Task prompt:
Return every line of the data that contains the string "Click".

(Beginning of Provided data)

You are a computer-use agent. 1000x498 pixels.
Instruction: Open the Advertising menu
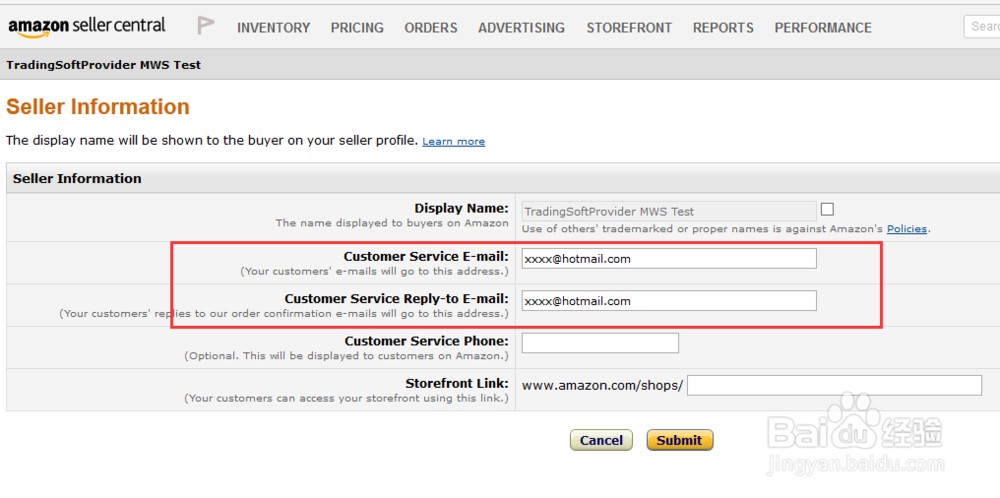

(End of Provided data)
(Beginning of Provided data)

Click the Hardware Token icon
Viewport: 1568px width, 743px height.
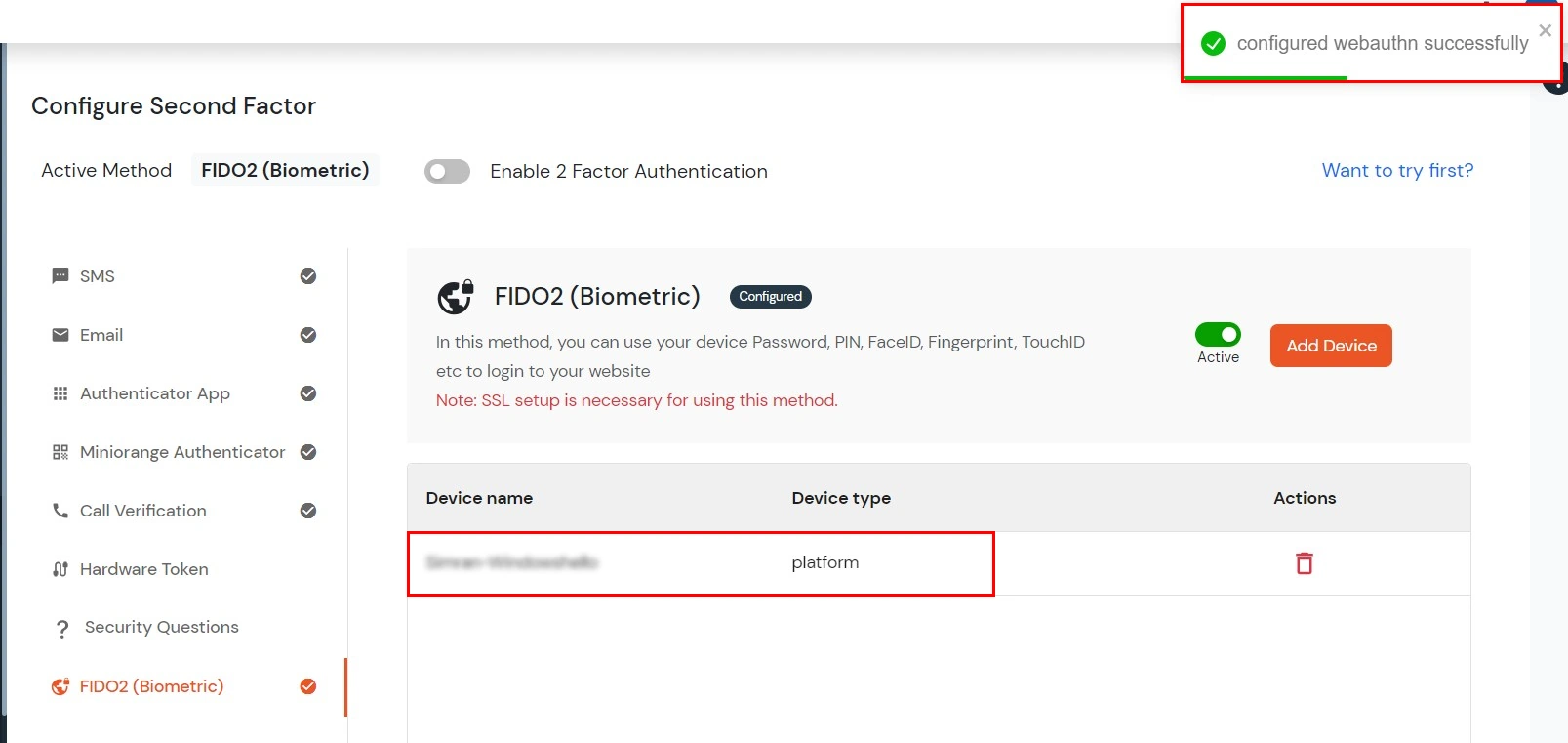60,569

(End of Provided data)
(Beginning of Provided data)

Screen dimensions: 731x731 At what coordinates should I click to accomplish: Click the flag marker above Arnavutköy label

(End of Provided data)

Answer to the exercise:
Click the Hardware Token icon
Screen dimensions: 731x731 At what coordinates should I click to accomplish: Click the flag marker above Arnavutköy label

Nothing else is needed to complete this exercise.